REDIFFUSION DU 24 JUILLET 2007 La garantie d’un service minimum dans les transports publics en temps de grève…

REDIFFUSION DU 24 JUILLET 2007

La garantie d’un service minimum dans les transports publics en temps de grève était une des promesses électorales de Nicolas Sarkozy. Le projet adopté par le Sénat le 18 juillet dernier prévoit des dispositions qui permettent aux entreprises d’organiser une continuité du service pendant les mouvements sociaux.

Désormais un salarié devra se déclarer gréviste 48 heures à l’avance ; les heures de grèves ne seront plus payées, la poursuite de la grève devra être votée à bulletins secrets au bout de huit jours et les négociations seront obligatoires avant de poser un préavis.

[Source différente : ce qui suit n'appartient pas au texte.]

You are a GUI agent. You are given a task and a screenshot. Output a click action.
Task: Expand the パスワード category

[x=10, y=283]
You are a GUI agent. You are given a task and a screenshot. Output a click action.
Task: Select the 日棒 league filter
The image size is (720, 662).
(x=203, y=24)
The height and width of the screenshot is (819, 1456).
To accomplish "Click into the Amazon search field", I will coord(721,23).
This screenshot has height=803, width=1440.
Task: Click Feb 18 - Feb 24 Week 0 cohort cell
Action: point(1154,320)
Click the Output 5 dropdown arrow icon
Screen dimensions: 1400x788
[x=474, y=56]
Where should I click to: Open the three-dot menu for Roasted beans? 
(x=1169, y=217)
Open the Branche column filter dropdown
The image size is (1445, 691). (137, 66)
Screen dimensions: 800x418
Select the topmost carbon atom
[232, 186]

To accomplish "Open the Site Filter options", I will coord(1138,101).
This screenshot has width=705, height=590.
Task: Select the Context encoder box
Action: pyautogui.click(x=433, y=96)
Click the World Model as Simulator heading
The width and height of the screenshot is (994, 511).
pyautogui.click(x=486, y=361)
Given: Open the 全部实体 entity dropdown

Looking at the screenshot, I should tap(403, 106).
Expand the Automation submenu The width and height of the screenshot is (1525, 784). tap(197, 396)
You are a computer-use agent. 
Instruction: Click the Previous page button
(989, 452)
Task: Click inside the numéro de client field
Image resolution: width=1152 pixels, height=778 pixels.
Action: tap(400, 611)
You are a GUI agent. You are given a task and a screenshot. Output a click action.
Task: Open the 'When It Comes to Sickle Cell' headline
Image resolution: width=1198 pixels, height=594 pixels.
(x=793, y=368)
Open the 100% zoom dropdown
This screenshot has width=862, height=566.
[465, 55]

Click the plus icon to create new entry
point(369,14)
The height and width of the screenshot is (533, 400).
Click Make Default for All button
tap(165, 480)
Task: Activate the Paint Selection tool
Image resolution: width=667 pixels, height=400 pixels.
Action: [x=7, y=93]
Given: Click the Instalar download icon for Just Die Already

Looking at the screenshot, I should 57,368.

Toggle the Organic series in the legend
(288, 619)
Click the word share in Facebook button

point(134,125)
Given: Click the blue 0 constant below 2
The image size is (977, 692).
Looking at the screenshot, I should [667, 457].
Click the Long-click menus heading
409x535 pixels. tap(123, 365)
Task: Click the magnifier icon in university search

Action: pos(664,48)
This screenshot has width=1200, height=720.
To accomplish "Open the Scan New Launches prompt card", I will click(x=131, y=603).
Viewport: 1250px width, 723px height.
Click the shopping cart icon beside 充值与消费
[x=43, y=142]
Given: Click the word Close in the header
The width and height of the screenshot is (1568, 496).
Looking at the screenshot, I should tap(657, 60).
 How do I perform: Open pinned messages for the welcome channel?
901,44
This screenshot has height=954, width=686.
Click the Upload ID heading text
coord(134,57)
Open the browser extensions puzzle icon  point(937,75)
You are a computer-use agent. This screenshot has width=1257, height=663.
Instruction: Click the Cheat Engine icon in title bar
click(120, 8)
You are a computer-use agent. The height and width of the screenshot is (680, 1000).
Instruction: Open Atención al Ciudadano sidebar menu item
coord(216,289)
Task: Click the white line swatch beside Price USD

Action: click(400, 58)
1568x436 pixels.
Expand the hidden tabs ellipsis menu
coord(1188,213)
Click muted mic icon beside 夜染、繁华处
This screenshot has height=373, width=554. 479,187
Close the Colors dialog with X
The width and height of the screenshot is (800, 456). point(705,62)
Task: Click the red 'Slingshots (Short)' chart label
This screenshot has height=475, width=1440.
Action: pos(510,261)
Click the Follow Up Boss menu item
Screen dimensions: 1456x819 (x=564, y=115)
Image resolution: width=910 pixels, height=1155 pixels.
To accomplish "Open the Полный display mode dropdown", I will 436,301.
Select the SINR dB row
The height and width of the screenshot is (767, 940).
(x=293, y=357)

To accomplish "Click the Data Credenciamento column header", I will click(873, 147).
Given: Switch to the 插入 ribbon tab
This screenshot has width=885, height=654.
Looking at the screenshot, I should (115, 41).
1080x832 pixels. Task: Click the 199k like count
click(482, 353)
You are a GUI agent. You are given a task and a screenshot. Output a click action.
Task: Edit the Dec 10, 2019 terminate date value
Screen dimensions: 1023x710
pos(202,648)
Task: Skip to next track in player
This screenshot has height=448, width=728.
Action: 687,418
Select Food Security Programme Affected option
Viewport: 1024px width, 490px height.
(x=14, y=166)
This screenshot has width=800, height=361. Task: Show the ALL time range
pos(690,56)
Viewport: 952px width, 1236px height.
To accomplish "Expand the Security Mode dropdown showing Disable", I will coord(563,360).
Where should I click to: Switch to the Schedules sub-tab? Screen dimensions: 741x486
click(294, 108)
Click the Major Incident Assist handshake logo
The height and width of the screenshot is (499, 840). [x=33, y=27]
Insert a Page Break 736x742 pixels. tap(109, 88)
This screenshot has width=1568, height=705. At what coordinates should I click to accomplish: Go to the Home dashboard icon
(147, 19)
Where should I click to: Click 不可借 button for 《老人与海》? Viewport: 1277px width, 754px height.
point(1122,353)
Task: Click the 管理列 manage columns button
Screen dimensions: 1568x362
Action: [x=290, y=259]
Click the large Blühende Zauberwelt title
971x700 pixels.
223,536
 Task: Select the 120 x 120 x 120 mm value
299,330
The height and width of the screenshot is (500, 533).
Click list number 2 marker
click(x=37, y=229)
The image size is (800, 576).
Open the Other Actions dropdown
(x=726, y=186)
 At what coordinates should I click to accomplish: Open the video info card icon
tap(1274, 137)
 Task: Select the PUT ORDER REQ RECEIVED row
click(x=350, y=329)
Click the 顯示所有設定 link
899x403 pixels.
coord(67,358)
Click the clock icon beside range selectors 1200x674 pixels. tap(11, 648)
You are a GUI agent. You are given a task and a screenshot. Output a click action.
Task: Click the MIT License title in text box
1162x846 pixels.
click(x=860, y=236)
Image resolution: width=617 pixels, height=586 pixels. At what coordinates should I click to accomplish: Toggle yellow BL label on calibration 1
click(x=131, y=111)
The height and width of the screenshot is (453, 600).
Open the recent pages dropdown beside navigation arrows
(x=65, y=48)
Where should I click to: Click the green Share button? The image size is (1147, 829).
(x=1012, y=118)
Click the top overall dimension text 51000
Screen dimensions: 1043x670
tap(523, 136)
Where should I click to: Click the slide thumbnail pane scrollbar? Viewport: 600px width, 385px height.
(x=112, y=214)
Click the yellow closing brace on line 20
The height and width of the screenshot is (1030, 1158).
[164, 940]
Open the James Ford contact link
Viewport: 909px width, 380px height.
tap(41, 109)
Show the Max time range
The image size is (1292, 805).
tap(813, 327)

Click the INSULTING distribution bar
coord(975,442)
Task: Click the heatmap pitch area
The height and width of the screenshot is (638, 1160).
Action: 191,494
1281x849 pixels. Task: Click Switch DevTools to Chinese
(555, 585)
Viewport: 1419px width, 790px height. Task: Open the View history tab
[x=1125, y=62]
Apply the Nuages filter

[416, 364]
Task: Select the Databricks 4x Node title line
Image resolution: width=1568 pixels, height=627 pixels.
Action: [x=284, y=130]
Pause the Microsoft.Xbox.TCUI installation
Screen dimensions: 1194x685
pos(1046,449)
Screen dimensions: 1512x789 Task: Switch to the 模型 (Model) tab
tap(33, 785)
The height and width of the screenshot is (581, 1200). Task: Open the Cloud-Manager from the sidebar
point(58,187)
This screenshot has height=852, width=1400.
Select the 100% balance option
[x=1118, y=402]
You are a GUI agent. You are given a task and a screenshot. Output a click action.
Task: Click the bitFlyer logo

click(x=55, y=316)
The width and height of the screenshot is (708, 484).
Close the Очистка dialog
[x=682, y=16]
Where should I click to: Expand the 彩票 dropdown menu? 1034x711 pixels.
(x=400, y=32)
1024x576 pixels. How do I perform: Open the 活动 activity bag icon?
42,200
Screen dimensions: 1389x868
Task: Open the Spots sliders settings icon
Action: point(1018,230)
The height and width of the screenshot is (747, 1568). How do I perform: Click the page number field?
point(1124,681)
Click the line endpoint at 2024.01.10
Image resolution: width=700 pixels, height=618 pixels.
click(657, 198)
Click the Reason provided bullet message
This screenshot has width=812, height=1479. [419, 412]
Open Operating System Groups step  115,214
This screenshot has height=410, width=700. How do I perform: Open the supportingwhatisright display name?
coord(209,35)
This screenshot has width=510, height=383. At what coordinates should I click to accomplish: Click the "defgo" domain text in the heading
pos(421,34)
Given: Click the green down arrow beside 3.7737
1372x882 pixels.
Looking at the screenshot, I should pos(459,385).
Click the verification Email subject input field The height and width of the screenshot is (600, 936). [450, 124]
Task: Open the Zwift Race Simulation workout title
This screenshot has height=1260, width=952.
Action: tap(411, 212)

Le projet de loi ne fait pas l’unanimité à la SNCF. Cependant Anne Marie Idrac, présidente de la SNCF, trouve le texte « équilibré et ne porte pas atteinte au droit de grève ». Les syndicats de cheminots, eux, ne sont pas du même avis. Ils trouvent le projet « inutiles et dangereux pour leur droit de grève » .
Un rassemblement est déjà prévu devant l’Assemblée Nationale le 31 juillet,
jour de l’ouverture des discussions sur le projet de loi.

Les usagers seront les principaux bénéficiaires de cette loi. Ils sont à 70 % favorables à cette réforme selon un sondage CSA pour Le Parisien du 20 Juillet.
La fédération des usagers des transports et des services publics (FUT-SP) a été auditionnée par le groupe de travail inter-commissions du sénat sur le Service Minimum. La FUT-SP se dit « favorable » au service minimum même si elle espère éviter que « le vote d’une loi dure sur le service minimum provoque une grève longue et dure ».

Même si il est sujet a de nombreuses controverses, le projet de loi dialogue social et la continuité du service public dans les transports terrestres réguliers de voyageurs devrait être voté assez rapidement par l’assemblée nationale.